The Hebrew scriptures say when Moses came down the mountain, he looked different. He glowed. 

We heard a story today of Jesus climbing a mountain with a few of his closest friends. There are versions of it in Matthew, Mark and Luke. 

Biblical scholars, knowing Mark’s Gospel is the oldest, theorize that when a story shows up in all three, the writers of Luke and Matthew had Mark’s version to work from. Like all good story tellers, the gospel writers took available material and shaped it, and worked with it, to suit their audience.

Matthew’s audience were people mostly like him. Jesus followers who’d grown up in the Jewish faith, but in a part of the Roman Empire in which Hebrew, the language of the Jews, was no longer spoken or read, except by an educated few. They spoke a form of Greek that was the common language of the Empire. 

That’s one of the effects, and strategies of colonization. The forces of the empire work to separate those they enslave from their own culture, their own stories. It makes them easier to control. 

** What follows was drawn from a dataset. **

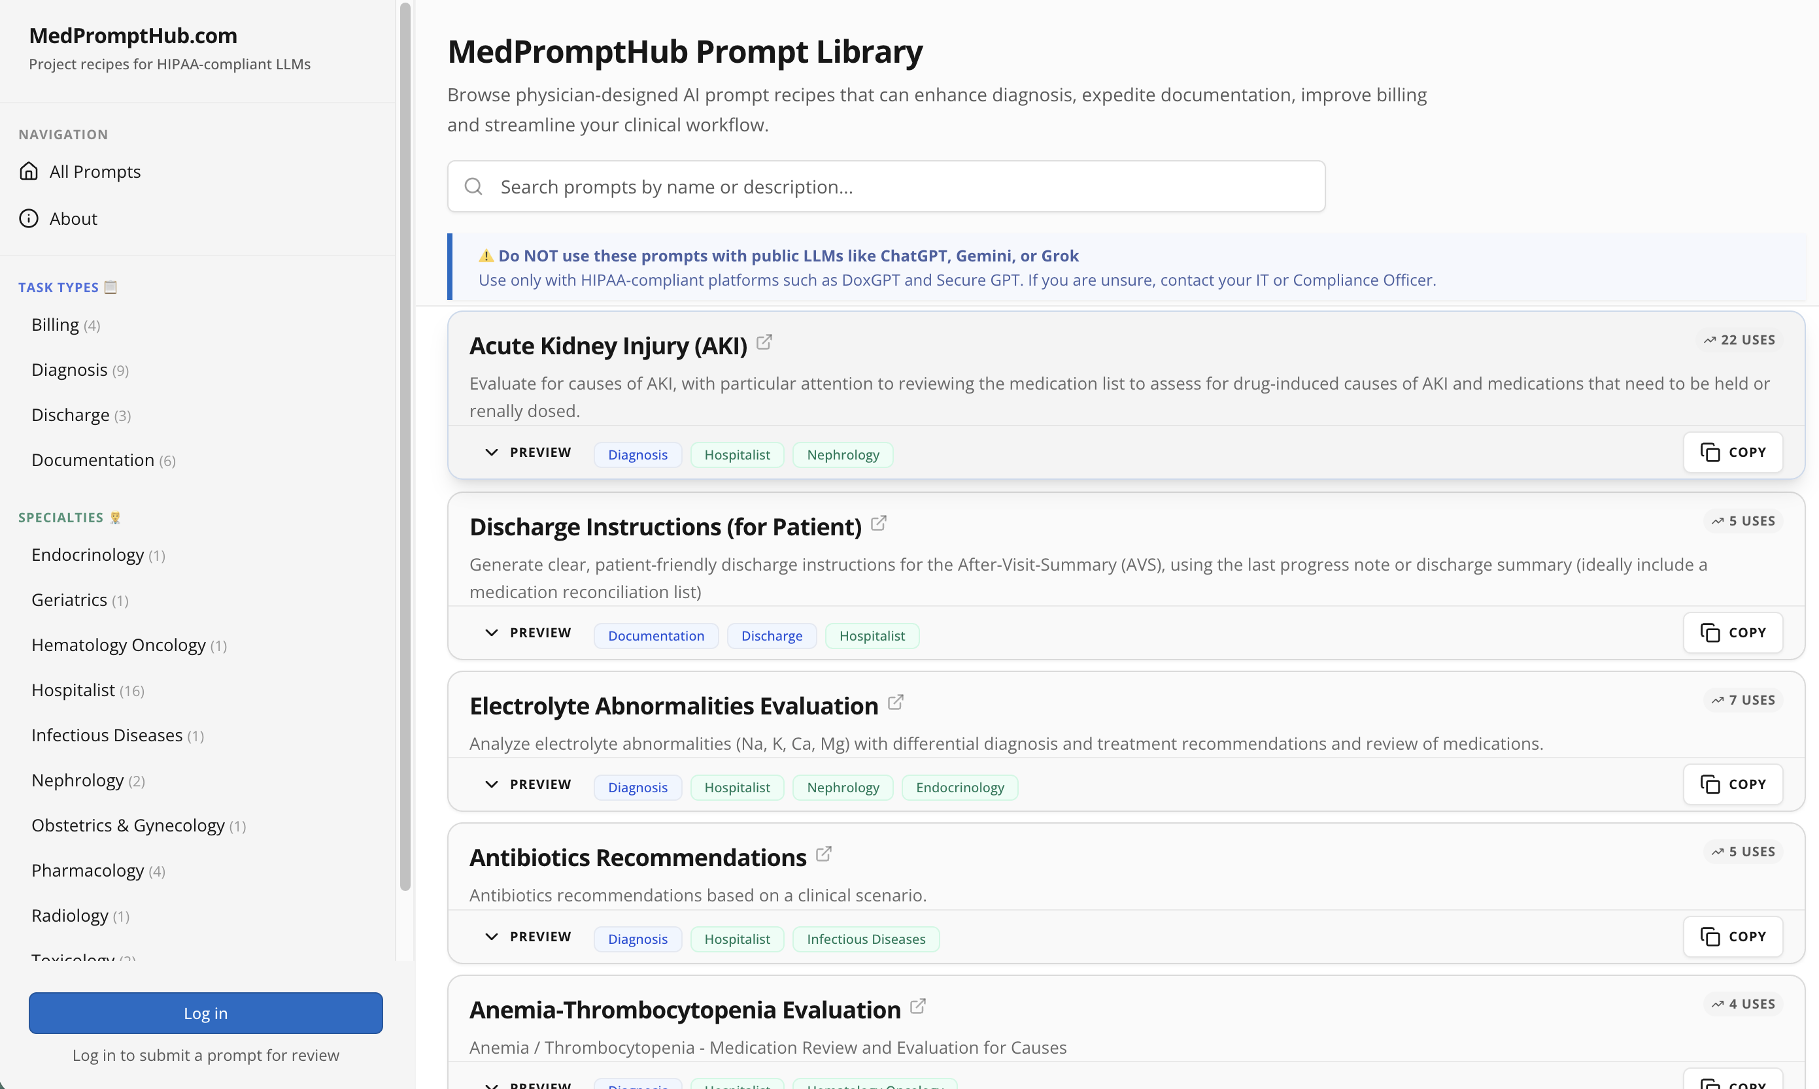Select the home icon beside All Prompts

pos(28,170)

It reminds me of the official policy of our own federal government when it came to First Nations people. The goal was to assimilate the people, to eliminate their languages, spirituality, customs, way of life, connection to the land, break their spirits, and make them as white as possible. You can’t organize and fight for your culture to survive, if you no longer know anything about your culture.

Matthew’s gospel was written for an audience of people who were at risk of being assimilated by the Roman Empire. They were used as a source of labour and tax revenue, and required to bow down to the Emperor as a God, knowing they could never be more than second class citizens.

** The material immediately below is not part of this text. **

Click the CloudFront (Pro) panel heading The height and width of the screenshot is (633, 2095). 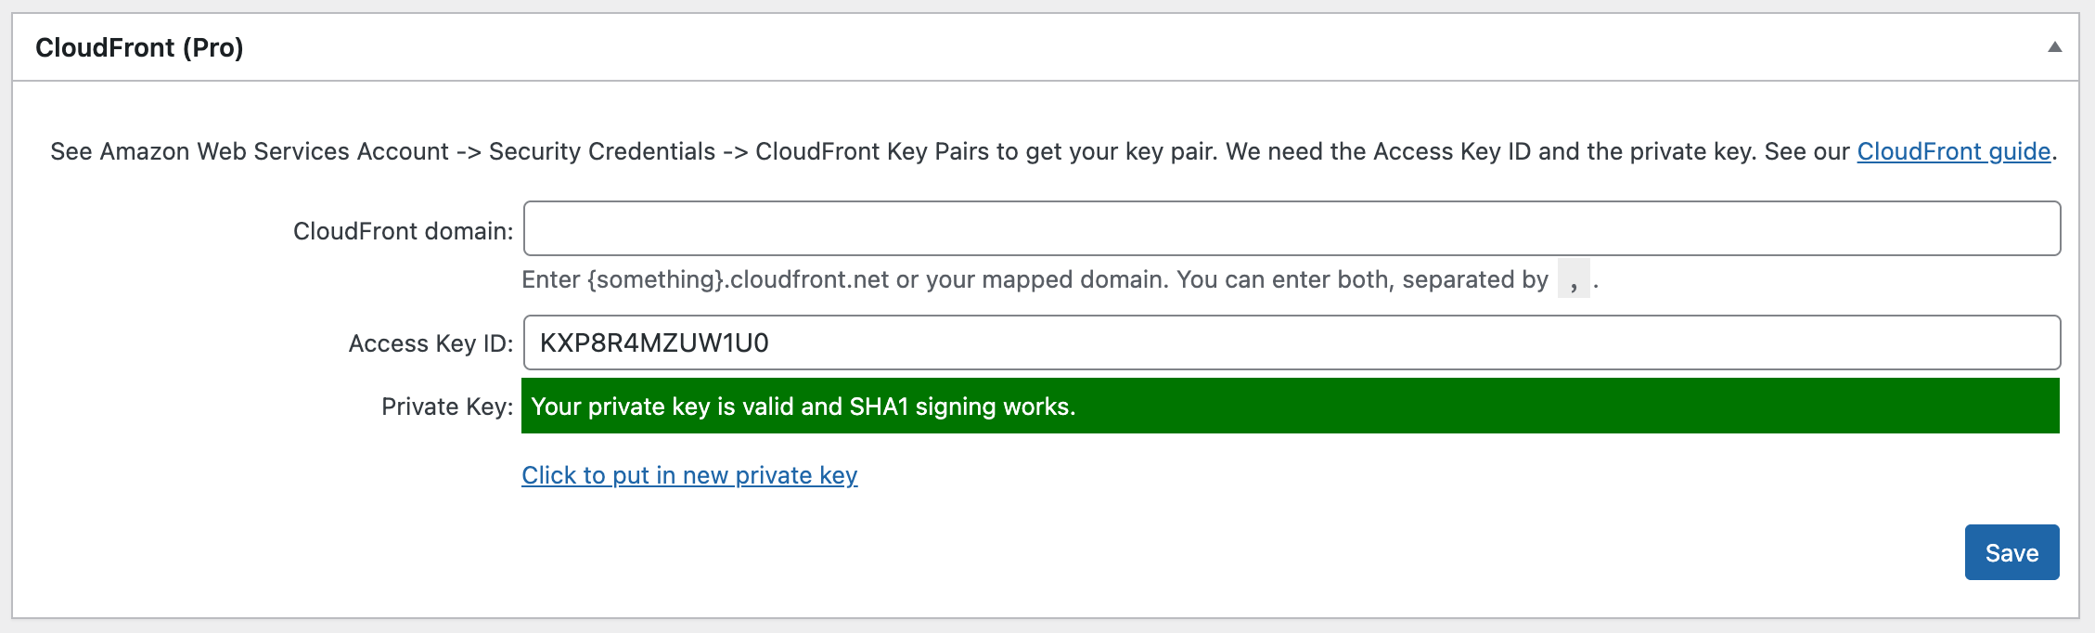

Jesus’ early followers saw God when they looked upon the face of Jesus, and listened to his words. It makes sense Matthew would make such strong connections between Moses, who God used to liberate the Hebrews from slavery in Egypt, and Jesus. 

People who heard the story the way Matthew told it saw in Jesus a living embodiment of a tradition that says God always takes the side of the poor, the suffering, those who are oppressed, those who long for freedom and fairness. 

When people in Matthew’s time heard about Jesus on a mountain top, chatting with Moses and Elijah, it reminded them God gave Moses the tablets of the law, that described how people were meant to treat each other. They would remember God also sent prophets like Elijah, to challenge people in power, to live up to their responsibility to rule with justice and kindness.

People in Matthew’s time would also recognize what we might have seen, and felt, when we watched that video of Martin Luther King, standing up for freedom and fairness for his people, in the face of great danger. The powerful vision from the mountain top that inspires, also represents a threat to those who do not want change to happen.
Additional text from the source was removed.